NBC broadcasts 7,000 hours of coverage on its multiple television networks. Shell said in a virtual conference this week that the Tokyo Games could be the highest-grossing Olympics in NBC history.

Some fans are impatient

The lack of enthusiasm is far from universal. Some Americans can’t wait to watch their favorite sports.

Luisa Handem Piette in Londonderry, New Hampshire, said she would be among those glued to TV watching the Olympics. “The American audience will be much larger than expected,” she said in a telephone interview with VOA.

Tokyo 2020 Olympic Games Preview - Tokyo, Japan - July 18, 2021 Signs of the Belgian and Austrian Olympic teams hang on the ... FILE – Placards from the Belgian and Austrian teams hang on the building welcoming Olympic Games participants in the Athletes’ Village in Tokyo on July 18, 2021.

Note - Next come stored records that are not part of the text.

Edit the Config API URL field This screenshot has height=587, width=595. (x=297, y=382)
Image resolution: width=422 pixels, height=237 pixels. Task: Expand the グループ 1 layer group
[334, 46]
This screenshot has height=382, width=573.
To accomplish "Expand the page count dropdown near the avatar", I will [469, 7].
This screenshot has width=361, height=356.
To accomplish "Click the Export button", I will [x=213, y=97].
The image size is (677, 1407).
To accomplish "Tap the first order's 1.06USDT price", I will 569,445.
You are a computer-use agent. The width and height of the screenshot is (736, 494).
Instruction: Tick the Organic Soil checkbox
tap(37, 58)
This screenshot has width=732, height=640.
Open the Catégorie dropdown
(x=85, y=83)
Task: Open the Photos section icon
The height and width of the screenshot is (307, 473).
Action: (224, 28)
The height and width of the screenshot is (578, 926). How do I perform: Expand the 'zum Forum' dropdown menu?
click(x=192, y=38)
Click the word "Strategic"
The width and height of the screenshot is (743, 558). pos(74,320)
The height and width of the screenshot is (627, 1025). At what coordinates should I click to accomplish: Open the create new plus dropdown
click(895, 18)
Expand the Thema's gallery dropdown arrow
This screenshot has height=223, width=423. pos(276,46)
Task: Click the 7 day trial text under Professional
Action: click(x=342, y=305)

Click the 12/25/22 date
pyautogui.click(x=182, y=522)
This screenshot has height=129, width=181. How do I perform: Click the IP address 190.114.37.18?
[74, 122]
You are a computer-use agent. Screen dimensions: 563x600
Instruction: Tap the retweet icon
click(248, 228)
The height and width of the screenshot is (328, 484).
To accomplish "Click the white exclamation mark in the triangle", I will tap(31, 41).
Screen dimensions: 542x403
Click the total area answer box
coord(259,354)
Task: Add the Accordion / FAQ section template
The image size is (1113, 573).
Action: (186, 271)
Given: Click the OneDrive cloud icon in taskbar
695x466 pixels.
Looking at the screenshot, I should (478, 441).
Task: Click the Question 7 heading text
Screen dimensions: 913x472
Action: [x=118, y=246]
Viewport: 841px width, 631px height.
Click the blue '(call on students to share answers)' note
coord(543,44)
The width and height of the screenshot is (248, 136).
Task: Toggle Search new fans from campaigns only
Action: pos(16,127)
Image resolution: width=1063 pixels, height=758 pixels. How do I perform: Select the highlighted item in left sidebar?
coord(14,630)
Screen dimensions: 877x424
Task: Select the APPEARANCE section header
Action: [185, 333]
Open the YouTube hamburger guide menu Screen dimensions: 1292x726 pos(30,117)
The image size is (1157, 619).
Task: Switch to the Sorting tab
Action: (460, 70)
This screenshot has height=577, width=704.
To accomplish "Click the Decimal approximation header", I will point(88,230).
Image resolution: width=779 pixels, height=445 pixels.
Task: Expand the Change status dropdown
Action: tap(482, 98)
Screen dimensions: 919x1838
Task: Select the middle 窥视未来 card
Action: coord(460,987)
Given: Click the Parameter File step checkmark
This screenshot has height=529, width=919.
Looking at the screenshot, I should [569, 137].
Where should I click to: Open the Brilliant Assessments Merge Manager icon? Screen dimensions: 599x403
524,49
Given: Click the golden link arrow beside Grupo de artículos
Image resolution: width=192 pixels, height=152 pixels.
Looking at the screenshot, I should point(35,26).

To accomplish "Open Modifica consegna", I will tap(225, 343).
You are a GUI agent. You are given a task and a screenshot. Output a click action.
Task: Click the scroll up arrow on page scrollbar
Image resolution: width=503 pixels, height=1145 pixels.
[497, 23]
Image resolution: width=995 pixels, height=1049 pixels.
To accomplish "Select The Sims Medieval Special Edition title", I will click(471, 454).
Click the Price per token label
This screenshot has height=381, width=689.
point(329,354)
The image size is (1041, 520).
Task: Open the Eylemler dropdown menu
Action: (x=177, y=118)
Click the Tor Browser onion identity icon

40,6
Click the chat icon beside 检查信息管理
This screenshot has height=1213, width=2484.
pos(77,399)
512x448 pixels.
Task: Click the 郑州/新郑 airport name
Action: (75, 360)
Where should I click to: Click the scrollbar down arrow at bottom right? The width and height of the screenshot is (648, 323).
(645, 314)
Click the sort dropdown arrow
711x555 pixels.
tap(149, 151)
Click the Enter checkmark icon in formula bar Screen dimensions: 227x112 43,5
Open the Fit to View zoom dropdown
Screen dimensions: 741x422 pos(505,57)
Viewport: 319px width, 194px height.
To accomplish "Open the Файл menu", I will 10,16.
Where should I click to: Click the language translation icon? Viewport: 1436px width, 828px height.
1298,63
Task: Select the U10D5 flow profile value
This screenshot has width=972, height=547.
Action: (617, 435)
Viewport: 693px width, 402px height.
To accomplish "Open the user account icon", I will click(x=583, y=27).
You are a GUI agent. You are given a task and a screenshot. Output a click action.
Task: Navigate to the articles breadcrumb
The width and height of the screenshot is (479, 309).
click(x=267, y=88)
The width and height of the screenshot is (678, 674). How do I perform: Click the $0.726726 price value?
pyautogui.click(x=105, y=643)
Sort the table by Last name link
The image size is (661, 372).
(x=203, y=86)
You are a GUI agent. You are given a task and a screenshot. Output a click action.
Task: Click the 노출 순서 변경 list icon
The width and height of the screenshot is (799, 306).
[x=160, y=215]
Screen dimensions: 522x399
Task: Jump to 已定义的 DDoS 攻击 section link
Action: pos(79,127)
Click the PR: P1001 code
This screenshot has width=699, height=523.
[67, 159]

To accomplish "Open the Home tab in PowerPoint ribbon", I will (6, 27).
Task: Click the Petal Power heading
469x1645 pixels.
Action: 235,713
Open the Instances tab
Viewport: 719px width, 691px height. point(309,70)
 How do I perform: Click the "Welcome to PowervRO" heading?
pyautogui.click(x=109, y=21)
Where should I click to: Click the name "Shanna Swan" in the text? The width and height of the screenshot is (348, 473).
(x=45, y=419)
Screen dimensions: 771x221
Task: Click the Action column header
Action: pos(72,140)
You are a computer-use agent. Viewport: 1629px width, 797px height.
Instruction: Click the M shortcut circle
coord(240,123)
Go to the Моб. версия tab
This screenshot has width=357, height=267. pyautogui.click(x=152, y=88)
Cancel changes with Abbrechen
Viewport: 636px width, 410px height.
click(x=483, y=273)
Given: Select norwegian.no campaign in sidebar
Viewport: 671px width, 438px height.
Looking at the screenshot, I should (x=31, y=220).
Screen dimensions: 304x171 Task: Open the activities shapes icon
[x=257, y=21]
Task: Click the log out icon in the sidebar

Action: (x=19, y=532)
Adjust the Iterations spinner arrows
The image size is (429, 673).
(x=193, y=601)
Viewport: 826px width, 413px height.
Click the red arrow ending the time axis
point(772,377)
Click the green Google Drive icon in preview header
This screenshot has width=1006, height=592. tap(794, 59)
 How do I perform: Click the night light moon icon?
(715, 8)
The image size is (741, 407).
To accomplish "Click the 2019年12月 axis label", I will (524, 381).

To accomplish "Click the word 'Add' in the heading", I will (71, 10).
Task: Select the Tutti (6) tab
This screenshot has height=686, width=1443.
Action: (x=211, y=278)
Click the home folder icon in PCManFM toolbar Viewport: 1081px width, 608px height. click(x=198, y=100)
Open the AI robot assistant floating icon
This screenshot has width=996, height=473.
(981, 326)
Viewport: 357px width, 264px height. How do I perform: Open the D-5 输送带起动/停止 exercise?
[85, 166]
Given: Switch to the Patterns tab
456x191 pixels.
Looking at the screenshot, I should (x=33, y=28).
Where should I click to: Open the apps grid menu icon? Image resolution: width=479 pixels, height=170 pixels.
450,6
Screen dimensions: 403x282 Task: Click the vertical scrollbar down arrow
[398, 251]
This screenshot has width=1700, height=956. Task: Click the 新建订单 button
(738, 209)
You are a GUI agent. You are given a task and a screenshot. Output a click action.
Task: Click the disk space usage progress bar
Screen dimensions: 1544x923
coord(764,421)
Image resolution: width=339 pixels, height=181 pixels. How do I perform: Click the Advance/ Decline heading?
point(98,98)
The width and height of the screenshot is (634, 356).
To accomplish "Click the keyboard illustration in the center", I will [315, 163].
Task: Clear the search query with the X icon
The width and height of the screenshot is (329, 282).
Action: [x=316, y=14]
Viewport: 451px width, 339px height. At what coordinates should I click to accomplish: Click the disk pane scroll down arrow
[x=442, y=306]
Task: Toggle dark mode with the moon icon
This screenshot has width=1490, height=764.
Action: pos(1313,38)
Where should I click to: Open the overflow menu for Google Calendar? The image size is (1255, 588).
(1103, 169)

Bob Mandau, in Chesterland, Ohio, said he “welcomes the Olympics as a well-deserved break from negative politics on television.”

Meanwhile, Rick Kinney of Wellesley, Mass., Said Americans like him would watch the Olympics because “people love a wellness story about athletes’ efforts to get to the Games.”

Sam Doering is on the Hendrix College swim team in Conway, Arkansas. She will follow American Katie Ledecky, one of the best swimmers in the world and favorite for the best medals at the Games.

“I think it’s going to be fantastic to see Ledecky and hopefully other American swimmers succeed in swimming competitions,” she said. “And hearing the national anthem played after they’ve won the medals is really cool.”

Of all the events, women’s gymnastics is expected to be the most popular with American viewers. Zeta Global predicted that 33% of people interested in the Olympics would focus on this competition.

Ashley Umberger, owner and head coach of the North Stars Gymnastics Academy in Boonton, New Jersey, said she thinks the U.S. women’s team “is going to be the one to watch” as Americans tune in to watch Simone Biles, the highest ranked gymnast. , “that really breaks down barriers.”